= Work required =
Return each of the following items line for line, without changing a single character.

= Data lines =
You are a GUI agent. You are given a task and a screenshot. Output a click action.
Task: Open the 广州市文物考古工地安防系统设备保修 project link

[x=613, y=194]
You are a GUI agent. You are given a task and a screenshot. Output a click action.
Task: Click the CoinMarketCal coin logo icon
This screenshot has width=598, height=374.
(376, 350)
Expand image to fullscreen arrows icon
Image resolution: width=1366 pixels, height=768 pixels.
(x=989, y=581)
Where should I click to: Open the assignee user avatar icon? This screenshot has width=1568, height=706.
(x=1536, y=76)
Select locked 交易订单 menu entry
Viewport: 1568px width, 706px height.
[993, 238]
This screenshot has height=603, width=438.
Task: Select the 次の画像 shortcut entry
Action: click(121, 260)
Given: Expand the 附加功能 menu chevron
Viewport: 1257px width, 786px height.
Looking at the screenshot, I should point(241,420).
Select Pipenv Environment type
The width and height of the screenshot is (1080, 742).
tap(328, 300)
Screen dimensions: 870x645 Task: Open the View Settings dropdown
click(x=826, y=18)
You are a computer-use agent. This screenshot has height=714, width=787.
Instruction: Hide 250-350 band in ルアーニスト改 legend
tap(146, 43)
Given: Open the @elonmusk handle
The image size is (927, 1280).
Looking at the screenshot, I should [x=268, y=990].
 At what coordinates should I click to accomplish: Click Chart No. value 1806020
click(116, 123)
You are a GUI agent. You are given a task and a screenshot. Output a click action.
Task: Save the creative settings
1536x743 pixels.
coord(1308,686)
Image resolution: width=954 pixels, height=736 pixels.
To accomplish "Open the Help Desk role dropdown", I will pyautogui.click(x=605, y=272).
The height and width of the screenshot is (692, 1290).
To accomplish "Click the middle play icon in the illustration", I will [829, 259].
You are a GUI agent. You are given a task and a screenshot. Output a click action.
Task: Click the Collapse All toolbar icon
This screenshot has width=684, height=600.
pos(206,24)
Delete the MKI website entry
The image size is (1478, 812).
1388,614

= Finished task =
You are a GUI agent. You are given a task and a screenshot. Output a click action.
Task: Open the 广州市文物考古工地安防系统设备保修 project link

[x=613, y=194]
You are a GUI agent. You are given a task and a screenshot. Output a click action.
Task: Click the CoinMarketCal coin logo icon
This screenshot has width=598, height=374.
(376, 350)
Expand image to fullscreen arrows icon
Image resolution: width=1366 pixels, height=768 pixels.
(x=989, y=581)
Where should I click to: Open the assignee user avatar icon? This screenshot has width=1568, height=706.
(x=1536, y=76)
Select locked 交易订单 menu entry
Viewport: 1568px width, 706px height.
[993, 238]
This screenshot has height=603, width=438.
Task: Select the 次の画像 shortcut entry
Action: click(121, 260)
Given: Expand the 附加功能 menu chevron
Viewport: 1257px width, 786px height.
Looking at the screenshot, I should point(241,420).
Select Pipenv Environment type
The width and height of the screenshot is (1080, 742).
tap(328, 300)
Screen dimensions: 870x645 Task: Open the View Settings dropdown
click(x=826, y=18)
You are a computer-use agent. This screenshot has height=714, width=787.
Instruction: Hide 250-350 band in ルアーニスト改 legend
tap(146, 43)
Given: Open the @elonmusk handle
The image size is (927, 1280).
Looking at the screenshot, I should [x=268, y=990].
 At what coordinates should I click to accomplish: Click Chart No. value 1806020
click(116, 123)
You are a GUI agent. You are given a task and a screenshot. Output a click action.
Task: Save the creative settings
1536x743 pixels.
coord(1308,686)
Image resolution: width=954 pixels, height=736 pixels.
To accomplish "Open the Help Desk role dropdown", I will pyautogui.click(x=605, y=272).
The height and width of the screenshot is (692, 1290).
To accomplish "Click the middle play icon in the illustration", I will [829, 259].
You are a GUI agent. You are given a task and a screenshot. Output a click action.
Task: Click the Collapse All toolbar icon
This screenshot has width=684, height=600.
pos(206,24)
Delete the MKI website entry
The image size is (1478, 812).
1388,614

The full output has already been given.